Blue Pencil Skirt, Red Hat: Thrifted.
Cream Loafers: c/o Pink and Pepper.
Hello everyone! ♥
Was apparently wanting to match the weather today; a snowy, winter-y look! I always feel a smidge awkward when wearing pencil type skirts/dresses instead of fit and flare because my hips are just so much more...out there! I'm not embarrassed of them or anything, but it's different to have a silhouette forming so much closer to my body. It affects the way I pose, the way I feel...and I can definitely see it somewhat in my face/poses that I'm not quite sure what to do since I don't have a skirt to pull out and play around with!

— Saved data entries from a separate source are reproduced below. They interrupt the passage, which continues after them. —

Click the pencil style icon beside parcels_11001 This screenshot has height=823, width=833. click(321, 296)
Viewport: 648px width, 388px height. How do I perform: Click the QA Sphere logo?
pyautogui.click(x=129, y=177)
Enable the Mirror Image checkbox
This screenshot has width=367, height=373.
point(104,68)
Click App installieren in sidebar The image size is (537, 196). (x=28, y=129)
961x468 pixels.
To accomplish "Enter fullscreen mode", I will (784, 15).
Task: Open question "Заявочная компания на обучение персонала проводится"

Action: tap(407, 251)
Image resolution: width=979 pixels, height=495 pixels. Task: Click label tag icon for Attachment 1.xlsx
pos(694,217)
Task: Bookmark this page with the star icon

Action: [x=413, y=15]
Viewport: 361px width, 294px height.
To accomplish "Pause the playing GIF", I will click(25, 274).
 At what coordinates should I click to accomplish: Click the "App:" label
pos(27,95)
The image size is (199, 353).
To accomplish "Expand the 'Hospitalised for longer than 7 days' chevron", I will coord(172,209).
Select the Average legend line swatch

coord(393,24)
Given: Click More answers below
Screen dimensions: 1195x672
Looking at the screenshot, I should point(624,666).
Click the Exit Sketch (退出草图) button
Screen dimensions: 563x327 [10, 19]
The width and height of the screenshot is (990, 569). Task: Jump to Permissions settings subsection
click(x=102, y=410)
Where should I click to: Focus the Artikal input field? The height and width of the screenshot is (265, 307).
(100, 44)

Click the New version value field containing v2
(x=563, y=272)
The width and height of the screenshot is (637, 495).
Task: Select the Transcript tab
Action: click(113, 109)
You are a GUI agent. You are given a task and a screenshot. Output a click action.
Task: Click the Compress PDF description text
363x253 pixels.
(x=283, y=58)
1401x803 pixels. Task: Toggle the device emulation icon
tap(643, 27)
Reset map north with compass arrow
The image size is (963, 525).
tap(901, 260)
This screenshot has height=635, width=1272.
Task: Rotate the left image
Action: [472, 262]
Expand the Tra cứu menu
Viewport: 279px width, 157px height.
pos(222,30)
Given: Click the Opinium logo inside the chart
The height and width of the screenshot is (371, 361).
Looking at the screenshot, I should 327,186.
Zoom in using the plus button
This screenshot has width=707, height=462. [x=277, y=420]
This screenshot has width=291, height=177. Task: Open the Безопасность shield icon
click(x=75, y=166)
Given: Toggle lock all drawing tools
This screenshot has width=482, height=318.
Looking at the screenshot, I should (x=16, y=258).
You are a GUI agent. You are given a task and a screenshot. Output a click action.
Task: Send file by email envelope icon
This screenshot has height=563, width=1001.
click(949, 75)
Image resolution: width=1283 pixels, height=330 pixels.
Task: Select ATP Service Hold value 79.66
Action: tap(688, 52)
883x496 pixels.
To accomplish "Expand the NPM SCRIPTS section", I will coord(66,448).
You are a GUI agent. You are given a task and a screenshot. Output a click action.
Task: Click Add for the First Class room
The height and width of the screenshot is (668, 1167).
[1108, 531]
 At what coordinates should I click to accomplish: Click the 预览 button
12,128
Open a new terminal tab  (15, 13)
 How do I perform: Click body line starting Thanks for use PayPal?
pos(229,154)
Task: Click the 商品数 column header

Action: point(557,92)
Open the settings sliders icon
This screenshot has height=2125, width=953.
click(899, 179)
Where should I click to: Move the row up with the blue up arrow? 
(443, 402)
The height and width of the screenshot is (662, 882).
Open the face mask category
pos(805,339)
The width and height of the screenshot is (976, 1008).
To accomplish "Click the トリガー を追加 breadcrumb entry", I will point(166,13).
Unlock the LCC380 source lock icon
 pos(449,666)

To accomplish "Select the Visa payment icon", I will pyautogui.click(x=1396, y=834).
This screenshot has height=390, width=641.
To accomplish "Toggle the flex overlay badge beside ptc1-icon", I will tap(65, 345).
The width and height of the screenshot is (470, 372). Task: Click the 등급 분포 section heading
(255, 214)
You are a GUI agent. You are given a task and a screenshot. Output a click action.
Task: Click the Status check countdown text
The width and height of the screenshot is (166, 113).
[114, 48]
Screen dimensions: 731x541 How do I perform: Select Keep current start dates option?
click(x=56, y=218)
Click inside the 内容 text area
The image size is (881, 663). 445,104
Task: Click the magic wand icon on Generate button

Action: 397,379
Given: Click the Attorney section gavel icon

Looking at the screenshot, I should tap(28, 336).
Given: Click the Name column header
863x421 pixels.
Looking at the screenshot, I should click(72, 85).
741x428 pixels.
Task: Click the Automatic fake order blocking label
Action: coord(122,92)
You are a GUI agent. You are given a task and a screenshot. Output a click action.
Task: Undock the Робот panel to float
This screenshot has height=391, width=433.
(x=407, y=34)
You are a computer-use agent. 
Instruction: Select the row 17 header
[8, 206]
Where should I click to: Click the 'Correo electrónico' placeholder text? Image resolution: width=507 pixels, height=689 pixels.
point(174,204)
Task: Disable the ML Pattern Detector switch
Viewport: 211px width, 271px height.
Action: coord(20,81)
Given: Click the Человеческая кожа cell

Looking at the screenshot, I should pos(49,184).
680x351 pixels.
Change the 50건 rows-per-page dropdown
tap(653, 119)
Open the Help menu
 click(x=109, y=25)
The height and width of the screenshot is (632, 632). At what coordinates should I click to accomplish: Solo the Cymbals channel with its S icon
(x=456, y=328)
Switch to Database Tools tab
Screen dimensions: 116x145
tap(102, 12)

I've been feeling super bad/guilty lately when it comes to an aspect of blogging I just am not as good of keeping up with as I used to be. In high school and even my first year in college I was super involved with the community around me; always commenting on other blogs, interacting with them, replying back to comments...and then when I started my sophmore year and things really started picking up in my life, I found I just couldn't do these things as much as I liked to any more and then it just became less and less....it's gotten to the point now that ever since Italy I don't even read any of the blogs on my feed, but rather go to the direct URL of a few I love and just binge read a bunch of their posts, and I'm never able to comment really any more...it makes me so sad. This community has always just been there for me so much through the last five years, and it feels wrong to be so distant from it. I want to be out there supporting you all; leaving the kind, considerate, helpful comments you do for me. But time just evades me every single day, and I find myself hardly having enough time to post myself anymore. I still love it, am passionate about this, and it never feels forced; but it is still a struggle to get pictures taken, posted, and such that by the end of all that there's not time or energy left for engagement. It discourages me because I guess I feel like I just can't keep up with it all. There's so many amazing girls out there I want to commend; I have so many great readers of my blog I want to get to know and answer ALL their questions...and when I can't, it makes me feel like a failure who isn't showing appreciation for all of the lovely people of this community.
I don't know. Something that's just really been on my heart lately. I'm so sorry if you've ever felt neglected by me or that I don't care. That breaks my heart if it's the case! I just have such a hard, overwhelming time juggling everything in my own life right now, that it's hard to juggle the responsibilities of this virtual life, as well. My apologies to each and every single one of you; I'm going to try to start doing better. x
With much love, Lauren.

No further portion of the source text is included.